Durante mucho tiempo nadie creyó que las sagas contasen hechos reales, sobre todo las que trataban de Vinland. Hasta que, en los años 60, un grupo de arqueólogos, dirigidos por el noruego Helge Ingstad, descubrieron en L'anse aux Meadows, al norte de Terranova (Canadá), los restos de ocho casas similares a las viviendas vikingas y algunos utensilios de uso común entre los nórdicos. No se sabe exactamente si ese es el lugar al que Leif Eriksson llamó Vinland y donde construyó sus casas, ya que el paisaje que describen las sagas puede haber variado debido a las transformaciones climáticas de los últimos mil años, pero hasta el momento no se ha encontrado nada mejor. L’Anse aux Medaws es ahora un Monumento Histórico Nacional de Canadá y está incluido en el Patrimonio de la Humanidad de la Unesco.
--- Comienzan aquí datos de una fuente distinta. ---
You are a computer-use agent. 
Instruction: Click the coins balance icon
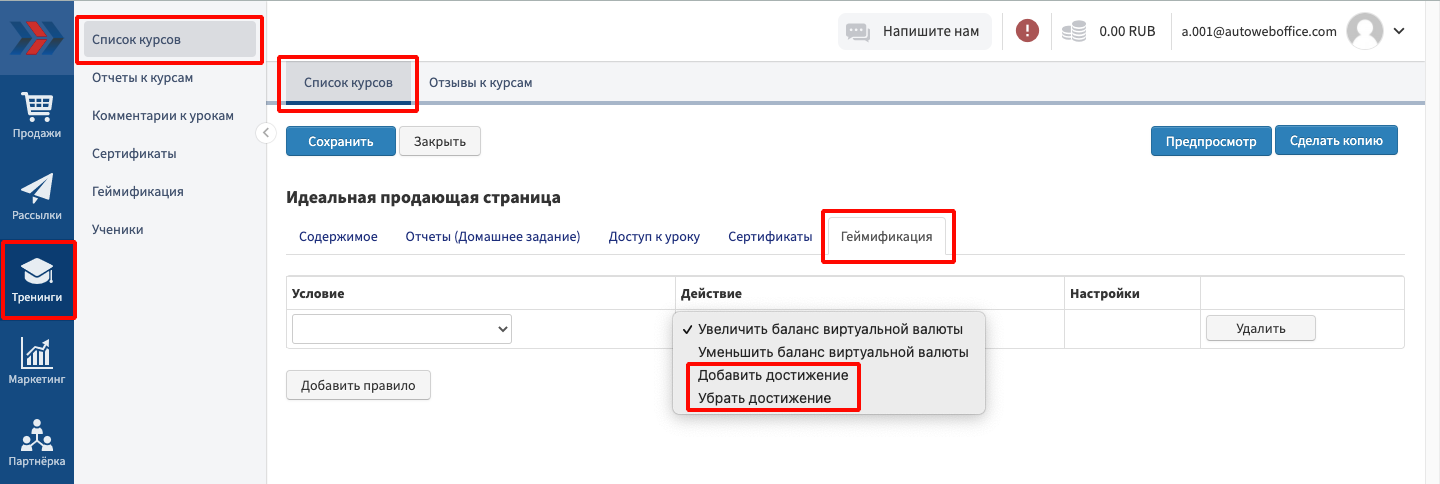pos(1074,31)
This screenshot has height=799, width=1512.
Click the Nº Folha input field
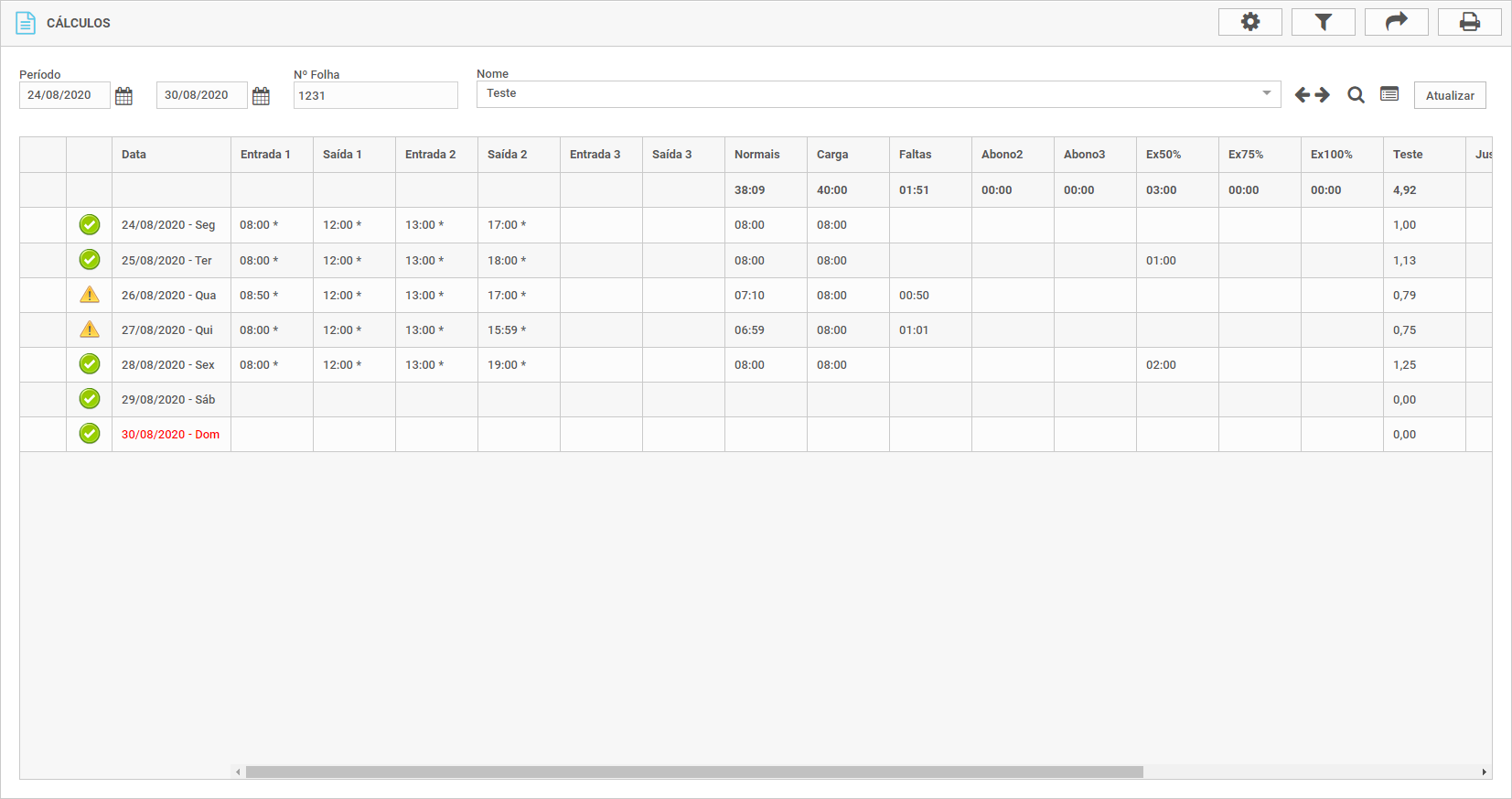click(375, 95)
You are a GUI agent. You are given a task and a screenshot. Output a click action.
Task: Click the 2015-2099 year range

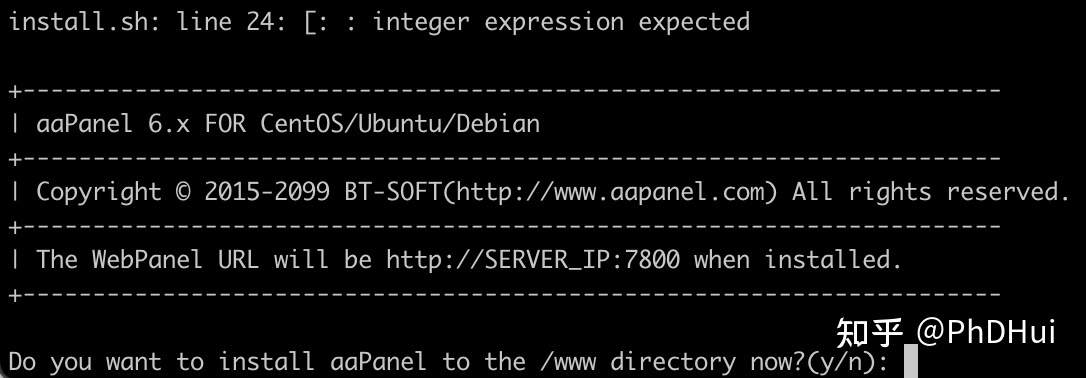tap(267, 192)
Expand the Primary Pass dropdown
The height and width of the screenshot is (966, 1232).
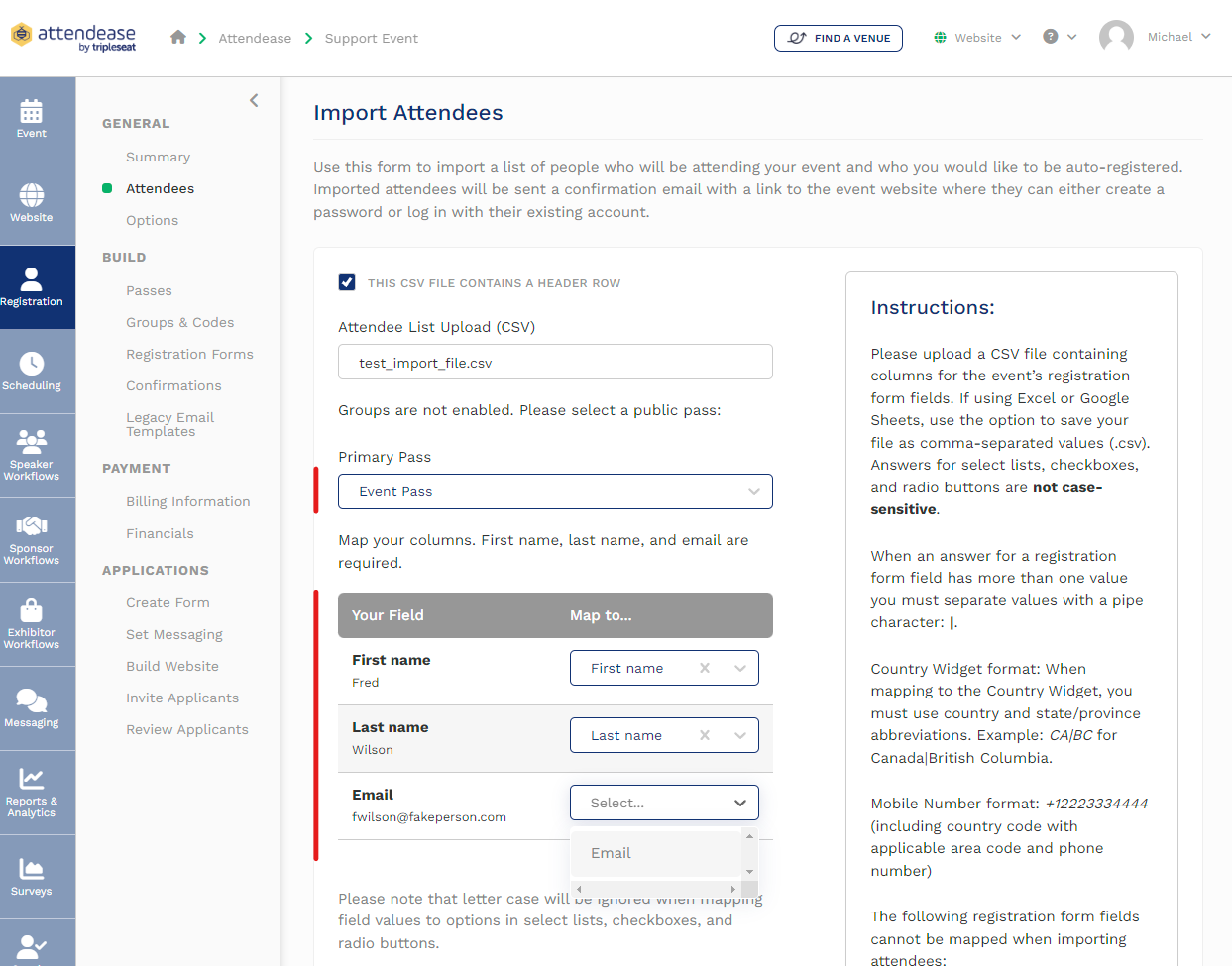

En este tema hay tantas teorías como teóricos. Si está bastante claro que Helluland sea la isla de Baffin y Markland algún lugar de Terranova o Labrador, la ubicación de Vinland es más problemátic a y las teorías van por todo el litoral atlántico de Norteamérica, desde Nueva Inglaterra hasta Florida, aunque el experto en temas nórdicos Erik Whalgren, que ha estudiado a fondo las sagas y ha recorrido la región, además de poner en evidencia falsas pruebas vikingas en Norteamérica, la sitúa entre las actuales fronteras de Canadá y Estados Unidos, justo en la bahía de Passasmaquoddy, cuyas condiciones orográficas y el tipo de mareas coincide bastante con el descrito en las sagas; en esas inmediaciones también puede situarse el límite norte del crecimiento de las vides y los cereales salvajes así como el límite sur de los ríos salmoneros.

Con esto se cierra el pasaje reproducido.